**Exercise instructions**
Exact copy, pictures omitted: the line holding "This screenshot has width=1179, height=1037." and every line after it down to the end of the entries.

=== Section Start ===

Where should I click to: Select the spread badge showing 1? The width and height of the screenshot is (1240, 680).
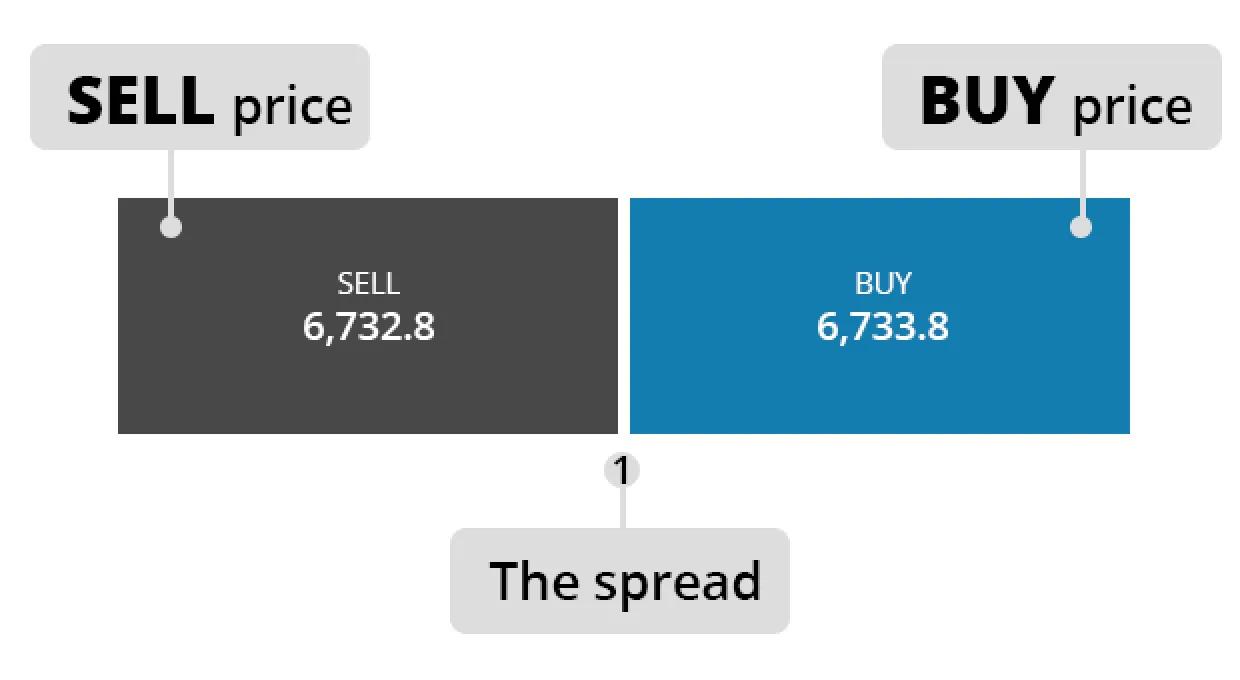point(622,470)
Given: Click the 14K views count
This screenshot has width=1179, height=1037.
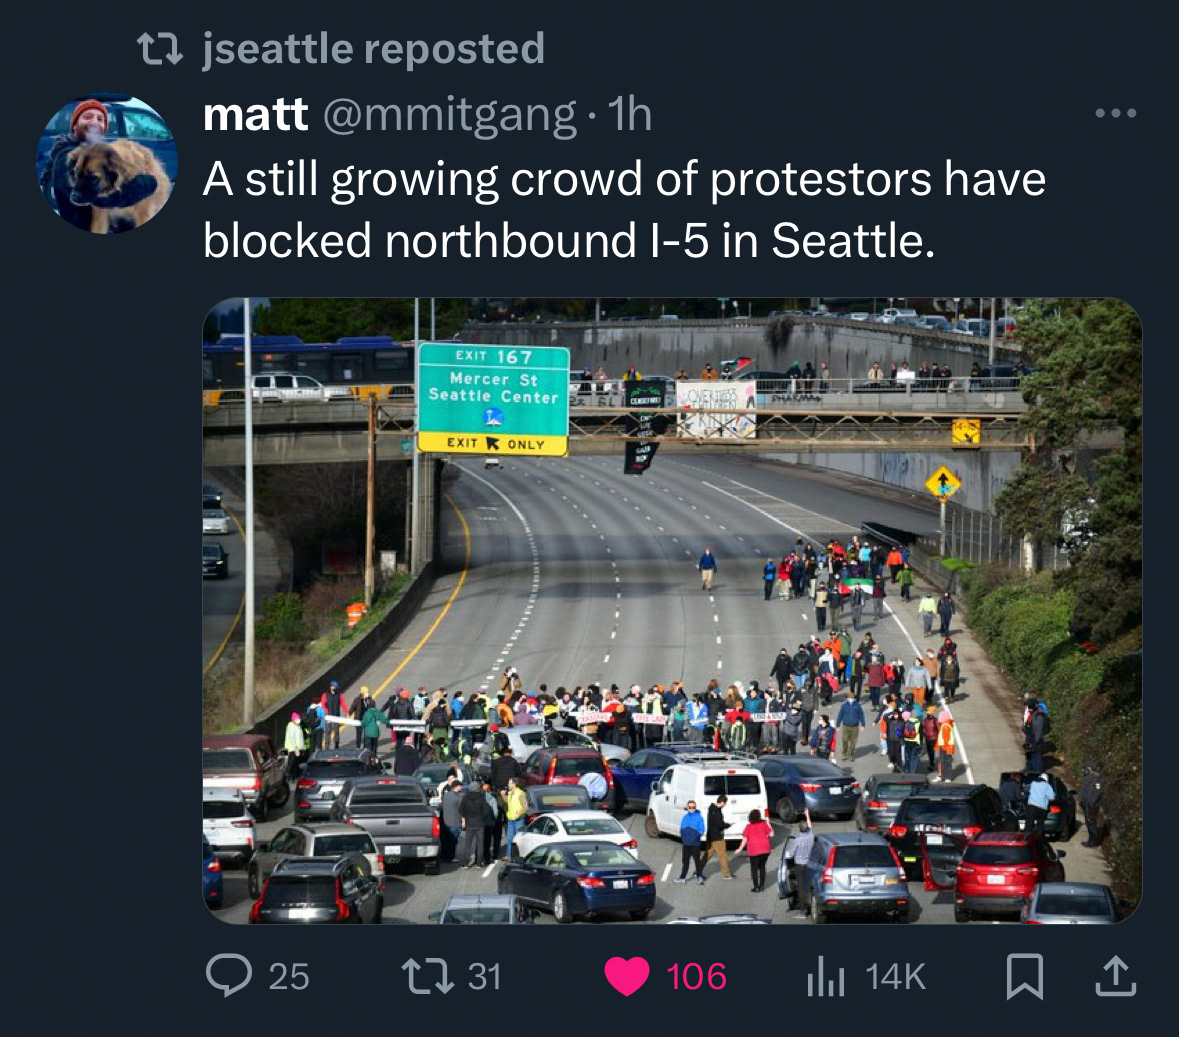Looking at the screenshot, I should [895, 976].
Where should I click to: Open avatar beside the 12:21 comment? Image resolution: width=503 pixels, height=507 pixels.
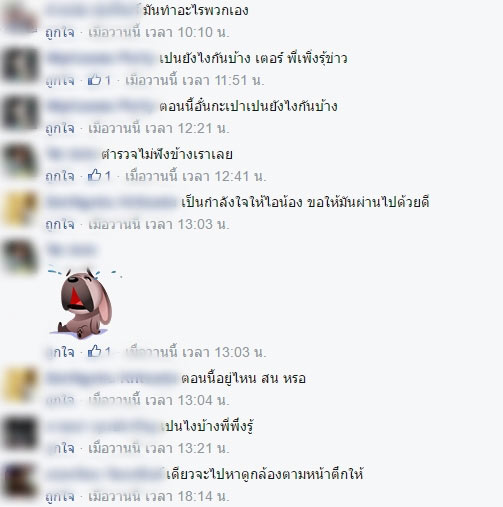(x=20, y=113)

=== Section End ===

**Completed exercise**
This screenshot has width=1179, height=1037.
Looking at the screenshot, I should [895, 976].
Where should I click to: Open avatar beside the 12:21 comment? Image resolution: width=503 pixels, height=507 pixels.
(x=20, y=113)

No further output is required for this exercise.